Ignacio Bolivar Urrutia’s life covered practically a century. His prime coincided with the period known as the Silver Age of Spanish culture, in which extraordinary writers, artists, thinkers and scientists shone.
He was a distinguished scientist who, together with Cajal and Torres Quevedo, is considered as one of the fin de siècle scholars whose reputation was the basis for the establishment of the Junta para Ampliación de Estudios (JAE). Cajal was its president until 1934.
After the death of Cajal, Bolívar held the interim presidency of the JAE and was confirmed in the position on 22 June 1935. He remained as its president until the end of the Spanish Civil War.
Bolivar was a naturalist by vocation and was attracted to the study of insects from early age. He overcame his family’s opposition to such an unpromising career, and studied natural sciences and law in Madrid, where he met other young naturalists who later became quite famous, such as geologists Francisco Quiroga, and Salvador Calderon. They were all involved with the Sociedad Española de Historia from its founding in 1872. Bolivar’s early research work on orthoptera, a group of insects including grasshoppers, locusts, crickets and the like, was outstanding. In 1876, he published Sinopsis de los ortópteros de España y Portugal, the first reliable catalog of these insects in the peninsula. By then, he had become an assistant at the Museum of Natural Sciences, an institution with which he remained involved for the rest of his life. Together with his friends, Quiroga and Calderón, he was an early supporter of the Institución Libre de Enseñanza, founded by Francisco Giner and his partners to enhance education and research in Spain in 1876.
He was still very young when he became professor of Entomology at the Universidad Central and director of the department of Entomology at the Museum of Natural Sciences. At that time, the museum was in a state of neglect and decay, but Bolivar and his colleagues managed to reactivate the research work. He was appointed director of the museum in 1901. The Junta para Ampliación de Estudios (JAE) was established in 1907. Bolívar was a member, vice president and president. With support from the JAE, the museum continued to improve and moved to its permanent site on Paseo de la Castellana in 1910.

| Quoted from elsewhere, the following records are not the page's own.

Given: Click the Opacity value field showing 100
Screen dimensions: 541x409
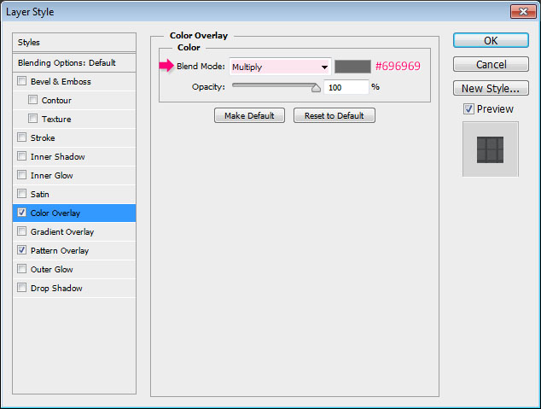Looking at the screenshot, I should click(346, 87).
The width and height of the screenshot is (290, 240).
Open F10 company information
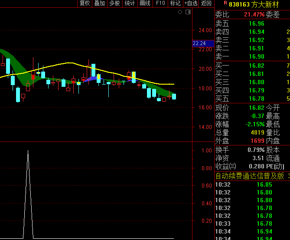[160, 3]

The museum was revamped as a research center and as a site for public exhibitions. Bolívar had a personal interest in the display of beautiful dioramas of Iberian animals, made by the brothers Benedito, taxidermists, for the enjoyment of the public at large.
Meanwhile, Bolívar had continued with his own research. He became a world- renowned expert on orthoptera. His publications included work on exotic insects from remote corners of the globe, sent to him by explorers and foreign museums for identification. Bolívar described hundreds of species that are part of a large catalog of global biodiversity today. Bolivar's leadership made entomology a booming field of the natural sciences of Spain at the time. His son, Cándido Bolívar y Pieltain, helped him with the organization and management of institutions and scientific projects.

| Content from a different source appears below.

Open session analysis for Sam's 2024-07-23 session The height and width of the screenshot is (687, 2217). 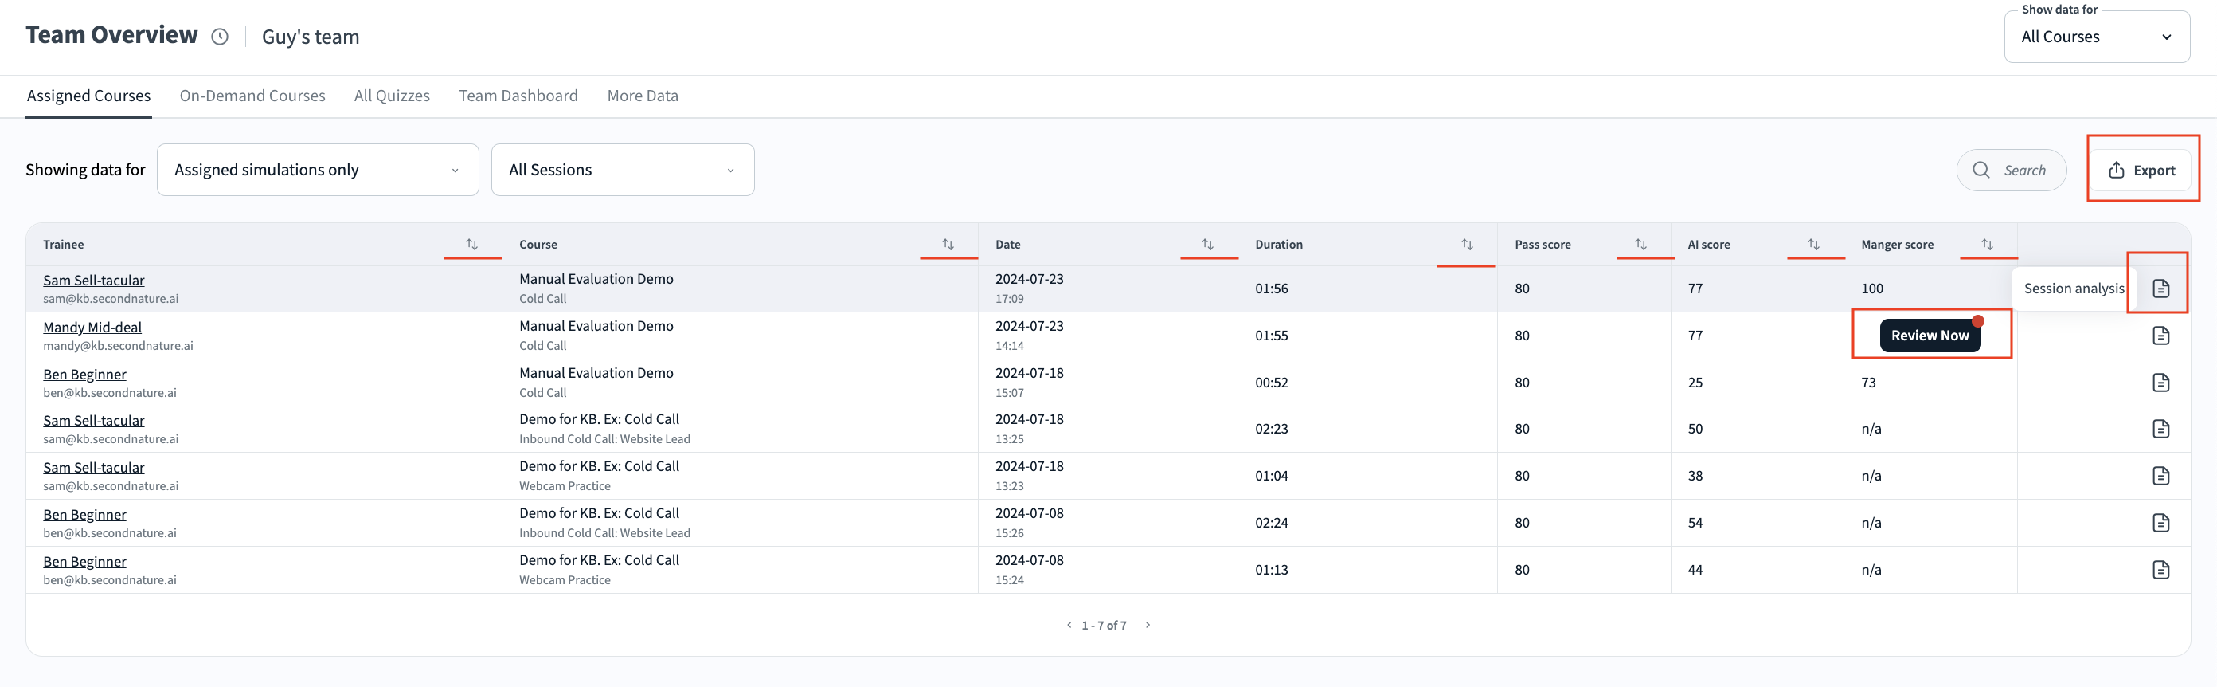[2160, 288]

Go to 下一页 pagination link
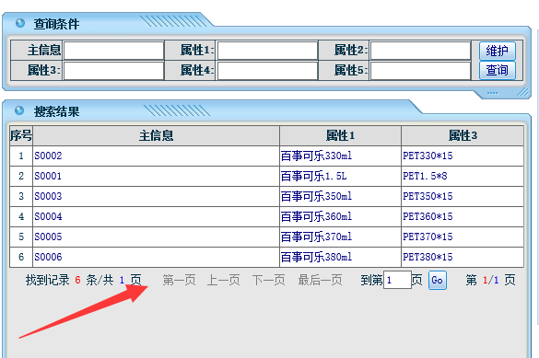click(x=268, y=280)
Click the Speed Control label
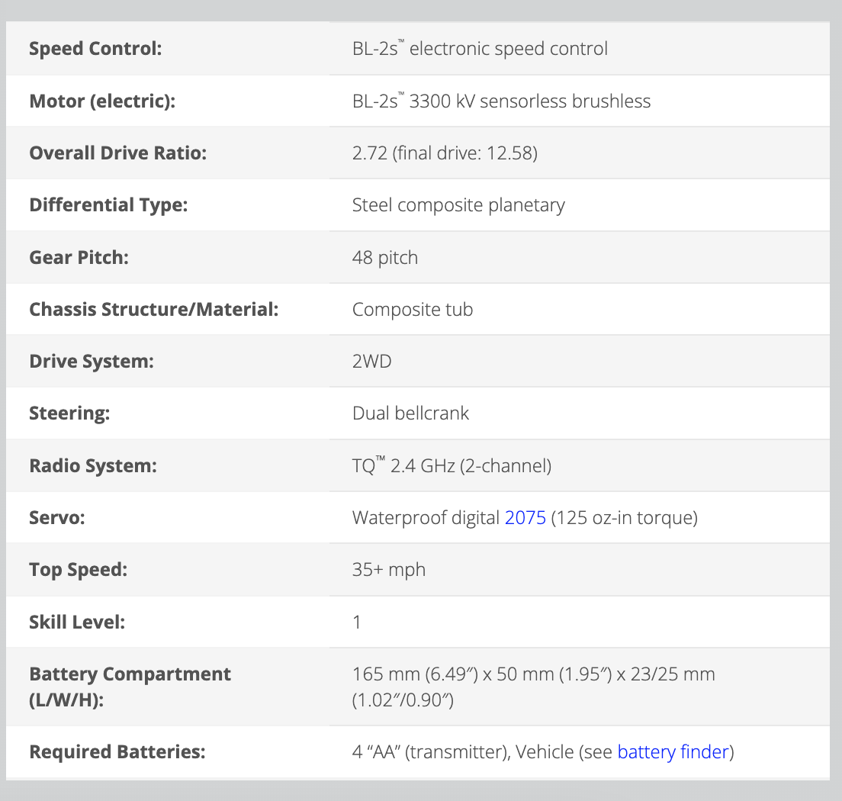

Like other Spanish intellectuals and scientists, Cándido Bolívar was politically active during the Second Republic, proclaimed in 1931. He was a close associate of Manuel Azaña and a loyal supporter of his presidentship during the difficult years of the Civil War (1936 -1939). After the war, Cándido and his old father went into exile to Mexico.
The periodical Ciencia, founded by them and their colleagues, wasthe flagship of scientific publications in exile. Franco’s régime silenced the work and memory of the exiles, even deleting some of their publications in scientific periodicals and depraving them of their well-deserved recognition.